4. Water Cuts Undercut Brazil’s Export Appeal


- Rising salinity levels in one of Brazil’s flagship export crude grades Lula have compelled Chinese refiners to slightly alter their intake of it and buy more Russian ESPO instead.

- China’s share in Lula exports dropped to a 6-month low of 68 percent in February 2019, dropping a massive 20 percent month-on-month.

- According to Argus, salinity levels in Lula crude as measured by Shandong refiners grew almost fivefold to 150-200ppm.

- Water cuts in Lula reached an all-time high of 3 percent this January, according to Brazil’s energy agency ANP.

- The quality deterioration seems to have coincided with the installation of new water treatment filters at Lula’s FPSO units.

- Lula’s March export data are showing a rebound in China’s appetite for the Brazilian crude, with almost 90 percent of all volumes sailing to Chinese refiners.

5. Kuwait OSPs Reflect Saudi Aramco



- Kuwait has mirrored Saudi Aramco’s decision to hike Asia Pacific prices, whilst cutting its official selling prices (OSP) to European destinations.

- The Kuwaiti state oil company KPC set the April-loading OSP for its flagship Kuwait Export Crude (KEC) at a 0.55 USD per barrel premium to the average Oman/Dubai.

- The Arab Medium-KEC differential remained unchanged at a 30 cent per barrel, quite a narrow margin historically that it first reached in January 2019 (unchanged since that).

- KEC prices to Europe and Mediterranean were dropped by 20 cents and 70 cents per barrel, respectively, whilst the US exports witnessed a 10 cents per barrel hike against the Argus Sour Crude Index.

- KEP’s latest addition to its grade portfolio, the Kuwaiti Super Light (KSLC), was set at a 1.65 per barrel premium to the Oman-Dubai average, with the KSLC-AXL differential widening to 20 US cents per barrel.

6. Angolan Loadings Bounce Back in May 2019


- Having reached the lowest loading level in 12 years, Angola’s preliminary crude loadings for May foresee a substantial rebound from April’s 1.28mbpd.

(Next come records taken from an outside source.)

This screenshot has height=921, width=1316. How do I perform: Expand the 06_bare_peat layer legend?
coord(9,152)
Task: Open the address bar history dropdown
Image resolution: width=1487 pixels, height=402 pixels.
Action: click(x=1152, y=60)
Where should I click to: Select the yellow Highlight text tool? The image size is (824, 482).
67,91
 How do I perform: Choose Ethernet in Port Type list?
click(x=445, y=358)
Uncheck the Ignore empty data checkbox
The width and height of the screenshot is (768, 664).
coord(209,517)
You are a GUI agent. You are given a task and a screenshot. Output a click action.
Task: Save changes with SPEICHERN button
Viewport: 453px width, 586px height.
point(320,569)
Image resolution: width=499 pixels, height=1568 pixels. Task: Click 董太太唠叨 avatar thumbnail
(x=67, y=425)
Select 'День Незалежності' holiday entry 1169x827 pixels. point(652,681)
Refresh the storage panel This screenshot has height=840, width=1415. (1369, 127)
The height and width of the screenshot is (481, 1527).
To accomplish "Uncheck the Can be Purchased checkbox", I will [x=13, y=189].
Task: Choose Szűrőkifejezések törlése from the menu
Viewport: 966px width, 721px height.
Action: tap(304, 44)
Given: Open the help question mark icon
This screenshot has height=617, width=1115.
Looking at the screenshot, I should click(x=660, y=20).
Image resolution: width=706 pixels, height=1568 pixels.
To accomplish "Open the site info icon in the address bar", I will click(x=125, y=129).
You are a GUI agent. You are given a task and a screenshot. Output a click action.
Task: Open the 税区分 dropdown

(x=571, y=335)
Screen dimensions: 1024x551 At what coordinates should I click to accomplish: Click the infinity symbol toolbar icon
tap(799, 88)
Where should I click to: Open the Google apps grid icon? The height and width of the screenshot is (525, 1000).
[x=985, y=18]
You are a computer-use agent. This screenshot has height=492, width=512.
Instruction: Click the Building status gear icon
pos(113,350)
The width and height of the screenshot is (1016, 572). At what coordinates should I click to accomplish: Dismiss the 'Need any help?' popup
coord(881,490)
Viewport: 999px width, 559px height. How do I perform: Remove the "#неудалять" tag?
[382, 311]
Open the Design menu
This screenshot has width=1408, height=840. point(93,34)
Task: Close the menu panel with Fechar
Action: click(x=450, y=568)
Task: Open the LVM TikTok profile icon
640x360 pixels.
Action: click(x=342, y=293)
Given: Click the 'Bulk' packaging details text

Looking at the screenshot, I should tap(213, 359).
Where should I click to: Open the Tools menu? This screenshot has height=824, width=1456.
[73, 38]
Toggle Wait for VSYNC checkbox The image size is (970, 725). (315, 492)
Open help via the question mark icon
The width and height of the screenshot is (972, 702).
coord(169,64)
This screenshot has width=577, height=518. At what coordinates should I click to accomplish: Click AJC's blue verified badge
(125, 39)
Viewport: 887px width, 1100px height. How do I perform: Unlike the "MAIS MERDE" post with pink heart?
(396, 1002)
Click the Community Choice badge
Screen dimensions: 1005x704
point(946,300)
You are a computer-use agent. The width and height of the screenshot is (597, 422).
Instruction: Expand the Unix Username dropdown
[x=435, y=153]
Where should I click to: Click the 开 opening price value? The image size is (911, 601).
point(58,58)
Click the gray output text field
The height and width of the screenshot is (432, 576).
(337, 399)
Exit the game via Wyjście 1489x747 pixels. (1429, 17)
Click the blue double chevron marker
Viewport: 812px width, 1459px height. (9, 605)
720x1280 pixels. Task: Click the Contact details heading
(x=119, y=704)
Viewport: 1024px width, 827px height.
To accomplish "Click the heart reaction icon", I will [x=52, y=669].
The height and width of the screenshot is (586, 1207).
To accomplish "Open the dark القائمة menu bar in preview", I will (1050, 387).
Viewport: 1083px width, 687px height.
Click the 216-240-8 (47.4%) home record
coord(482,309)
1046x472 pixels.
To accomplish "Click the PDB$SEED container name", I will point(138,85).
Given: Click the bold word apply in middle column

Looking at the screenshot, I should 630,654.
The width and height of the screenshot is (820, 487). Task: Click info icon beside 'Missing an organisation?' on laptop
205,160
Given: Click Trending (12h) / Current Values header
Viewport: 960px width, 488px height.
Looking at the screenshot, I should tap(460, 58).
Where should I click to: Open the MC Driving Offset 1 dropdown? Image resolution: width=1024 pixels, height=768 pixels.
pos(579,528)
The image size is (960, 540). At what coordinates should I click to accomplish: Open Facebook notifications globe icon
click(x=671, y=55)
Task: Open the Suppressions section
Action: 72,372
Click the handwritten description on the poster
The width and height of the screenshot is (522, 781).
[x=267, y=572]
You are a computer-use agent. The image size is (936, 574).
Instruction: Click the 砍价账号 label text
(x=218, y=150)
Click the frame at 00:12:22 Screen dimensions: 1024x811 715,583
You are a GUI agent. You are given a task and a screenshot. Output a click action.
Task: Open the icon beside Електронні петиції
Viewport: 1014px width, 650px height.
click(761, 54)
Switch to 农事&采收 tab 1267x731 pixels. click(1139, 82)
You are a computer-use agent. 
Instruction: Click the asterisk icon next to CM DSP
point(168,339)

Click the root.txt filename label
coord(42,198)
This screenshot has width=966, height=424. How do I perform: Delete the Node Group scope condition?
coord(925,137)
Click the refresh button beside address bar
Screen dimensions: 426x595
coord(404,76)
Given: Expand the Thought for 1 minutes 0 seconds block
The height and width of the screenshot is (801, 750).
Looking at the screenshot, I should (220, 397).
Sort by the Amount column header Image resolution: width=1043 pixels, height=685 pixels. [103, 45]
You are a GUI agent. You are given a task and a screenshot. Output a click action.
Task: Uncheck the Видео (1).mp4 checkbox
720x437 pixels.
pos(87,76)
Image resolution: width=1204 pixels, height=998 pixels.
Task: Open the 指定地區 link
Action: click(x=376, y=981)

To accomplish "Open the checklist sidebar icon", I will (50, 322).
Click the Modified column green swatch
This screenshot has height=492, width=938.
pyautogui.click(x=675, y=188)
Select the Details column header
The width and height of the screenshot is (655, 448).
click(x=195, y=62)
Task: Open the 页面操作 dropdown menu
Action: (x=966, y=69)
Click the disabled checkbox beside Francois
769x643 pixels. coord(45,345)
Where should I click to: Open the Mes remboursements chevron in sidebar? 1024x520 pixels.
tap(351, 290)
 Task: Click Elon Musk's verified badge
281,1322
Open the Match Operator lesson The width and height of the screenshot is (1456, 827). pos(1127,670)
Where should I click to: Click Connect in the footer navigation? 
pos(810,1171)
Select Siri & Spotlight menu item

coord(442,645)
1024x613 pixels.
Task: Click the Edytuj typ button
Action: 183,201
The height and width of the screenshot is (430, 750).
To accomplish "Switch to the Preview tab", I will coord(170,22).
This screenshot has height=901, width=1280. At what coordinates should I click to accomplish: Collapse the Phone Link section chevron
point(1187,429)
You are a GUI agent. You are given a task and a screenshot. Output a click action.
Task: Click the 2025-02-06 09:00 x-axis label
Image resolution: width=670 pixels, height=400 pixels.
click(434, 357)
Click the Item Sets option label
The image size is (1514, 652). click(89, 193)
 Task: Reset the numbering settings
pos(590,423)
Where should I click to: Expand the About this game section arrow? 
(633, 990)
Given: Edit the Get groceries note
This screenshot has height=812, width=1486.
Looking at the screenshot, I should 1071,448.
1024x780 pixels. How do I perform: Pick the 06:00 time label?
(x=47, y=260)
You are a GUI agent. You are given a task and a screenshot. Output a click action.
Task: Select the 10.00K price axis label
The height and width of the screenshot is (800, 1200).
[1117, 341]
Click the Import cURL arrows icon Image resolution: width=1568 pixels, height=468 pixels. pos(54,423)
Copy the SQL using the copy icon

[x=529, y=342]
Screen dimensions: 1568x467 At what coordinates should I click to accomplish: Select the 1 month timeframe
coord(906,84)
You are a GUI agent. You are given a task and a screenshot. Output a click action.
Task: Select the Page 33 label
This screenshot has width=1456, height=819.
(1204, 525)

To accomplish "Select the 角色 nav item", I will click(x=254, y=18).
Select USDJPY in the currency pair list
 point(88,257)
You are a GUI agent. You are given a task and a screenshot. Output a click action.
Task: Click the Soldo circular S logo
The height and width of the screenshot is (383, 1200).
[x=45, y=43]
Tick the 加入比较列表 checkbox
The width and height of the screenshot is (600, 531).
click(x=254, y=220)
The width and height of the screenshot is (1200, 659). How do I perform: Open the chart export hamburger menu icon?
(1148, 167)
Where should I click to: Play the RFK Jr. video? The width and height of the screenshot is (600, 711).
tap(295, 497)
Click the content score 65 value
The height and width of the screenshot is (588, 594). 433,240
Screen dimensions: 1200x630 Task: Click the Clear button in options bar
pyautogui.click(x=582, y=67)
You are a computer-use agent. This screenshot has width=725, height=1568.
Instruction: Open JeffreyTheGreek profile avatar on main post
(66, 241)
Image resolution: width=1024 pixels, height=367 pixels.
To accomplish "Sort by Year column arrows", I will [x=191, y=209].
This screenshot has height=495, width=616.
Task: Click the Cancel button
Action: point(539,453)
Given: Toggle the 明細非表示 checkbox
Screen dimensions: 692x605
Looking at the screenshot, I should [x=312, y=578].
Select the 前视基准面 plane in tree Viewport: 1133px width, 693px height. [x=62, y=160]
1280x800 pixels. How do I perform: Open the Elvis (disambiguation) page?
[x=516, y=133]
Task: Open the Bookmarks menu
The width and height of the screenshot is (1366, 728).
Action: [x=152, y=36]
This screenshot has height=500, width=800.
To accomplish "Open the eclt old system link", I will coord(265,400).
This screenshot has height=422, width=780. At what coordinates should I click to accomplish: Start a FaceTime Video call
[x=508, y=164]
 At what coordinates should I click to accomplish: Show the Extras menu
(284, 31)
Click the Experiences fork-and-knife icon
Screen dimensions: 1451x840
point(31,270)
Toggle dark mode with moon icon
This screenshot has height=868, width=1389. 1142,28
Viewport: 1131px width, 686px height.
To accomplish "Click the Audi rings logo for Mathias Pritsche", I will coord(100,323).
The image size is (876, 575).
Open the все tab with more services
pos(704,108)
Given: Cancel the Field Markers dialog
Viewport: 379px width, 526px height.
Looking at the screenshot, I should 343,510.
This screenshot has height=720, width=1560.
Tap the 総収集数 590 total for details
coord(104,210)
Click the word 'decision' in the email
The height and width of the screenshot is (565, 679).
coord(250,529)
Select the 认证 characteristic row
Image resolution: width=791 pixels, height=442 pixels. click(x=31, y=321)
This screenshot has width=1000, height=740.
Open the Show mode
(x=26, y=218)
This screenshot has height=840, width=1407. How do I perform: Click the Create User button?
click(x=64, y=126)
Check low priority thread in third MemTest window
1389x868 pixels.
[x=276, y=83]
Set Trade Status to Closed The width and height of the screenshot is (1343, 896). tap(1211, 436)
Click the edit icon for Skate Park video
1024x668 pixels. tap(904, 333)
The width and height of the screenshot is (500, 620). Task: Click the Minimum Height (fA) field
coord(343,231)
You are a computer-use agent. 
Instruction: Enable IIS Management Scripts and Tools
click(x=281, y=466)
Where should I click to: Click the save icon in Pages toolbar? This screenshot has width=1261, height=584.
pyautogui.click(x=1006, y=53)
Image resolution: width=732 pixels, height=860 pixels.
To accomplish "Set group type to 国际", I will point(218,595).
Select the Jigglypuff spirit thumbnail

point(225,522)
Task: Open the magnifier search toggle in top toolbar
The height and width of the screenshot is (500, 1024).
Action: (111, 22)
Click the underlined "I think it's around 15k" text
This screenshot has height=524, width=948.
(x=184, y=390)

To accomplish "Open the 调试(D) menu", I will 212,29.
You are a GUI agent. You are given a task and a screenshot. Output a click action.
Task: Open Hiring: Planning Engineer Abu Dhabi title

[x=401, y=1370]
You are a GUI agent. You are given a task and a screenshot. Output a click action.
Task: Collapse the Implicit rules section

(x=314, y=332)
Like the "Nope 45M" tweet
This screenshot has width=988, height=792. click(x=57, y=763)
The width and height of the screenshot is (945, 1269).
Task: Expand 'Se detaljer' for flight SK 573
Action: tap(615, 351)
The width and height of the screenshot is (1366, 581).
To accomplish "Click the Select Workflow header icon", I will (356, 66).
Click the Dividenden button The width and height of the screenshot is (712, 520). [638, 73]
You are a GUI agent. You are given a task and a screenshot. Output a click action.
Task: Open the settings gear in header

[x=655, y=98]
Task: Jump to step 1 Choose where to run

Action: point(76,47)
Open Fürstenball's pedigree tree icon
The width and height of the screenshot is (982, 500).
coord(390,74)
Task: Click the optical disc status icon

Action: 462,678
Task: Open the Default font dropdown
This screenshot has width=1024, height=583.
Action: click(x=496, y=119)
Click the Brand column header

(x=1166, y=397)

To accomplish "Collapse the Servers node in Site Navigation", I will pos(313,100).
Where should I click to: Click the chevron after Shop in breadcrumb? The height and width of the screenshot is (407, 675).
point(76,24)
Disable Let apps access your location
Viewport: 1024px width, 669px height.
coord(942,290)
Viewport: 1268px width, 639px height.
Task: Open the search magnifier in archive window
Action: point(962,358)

- The preliminary schedule sees 48 cargoes sailing off Angola in May, 8 more than in April, with export volumes estimated at 1.49mbpd.

- As Angolan production gradually declines, trading windows in which one can buy Dalia or Cabinda cargoes are getting shorter and shorter.

- The latest Angolan crude grade Gindungo will see 3 cargoes loaded in May at a 92kbpd rate, up from April’s two.

- China alone accounts for 70 percent of all Angolan exports, with India taking in around 8-10 percent, and the United States, Uruguay and Spain importing 1-2MMbbl per month.

- Largely thanks to the disastrous April, Angola’s adherence to its OPEC production cut commitment of 1.48mbpd was beyond reproach – so far in 2019 it averaged 1.4mbpd.

7. ENI Strikes Oil in Angola Again


- Four months after announcing its 200 MMbbl Afoxé discovery in Angola’s offshore, the Italian oil major ENI reported a new discovery in the 15/06 Block it operates.

- The Agogo-1 wildcat was drilled to a total depth of 4.5km in 1.6km of water depth, hitting 120 meters of net oil pay that is estimated to contain 450-650 MMbbl of crude.

- The quality of the Agogo field is somewhat lower than that of previous discoveries Afoxé and Kalimba, falling within the medium sweet category at 31 degrees API.

- ENI indicates preliminary production capacity at 20kbpd, yet with Block 15/06 output combined from the recent finds will be significantly higher.

- The joint venture assessing Block 15/06 comprises also Sonangol (36.84 percent, just as ENI) and SSI Fifteen (26.32 percent).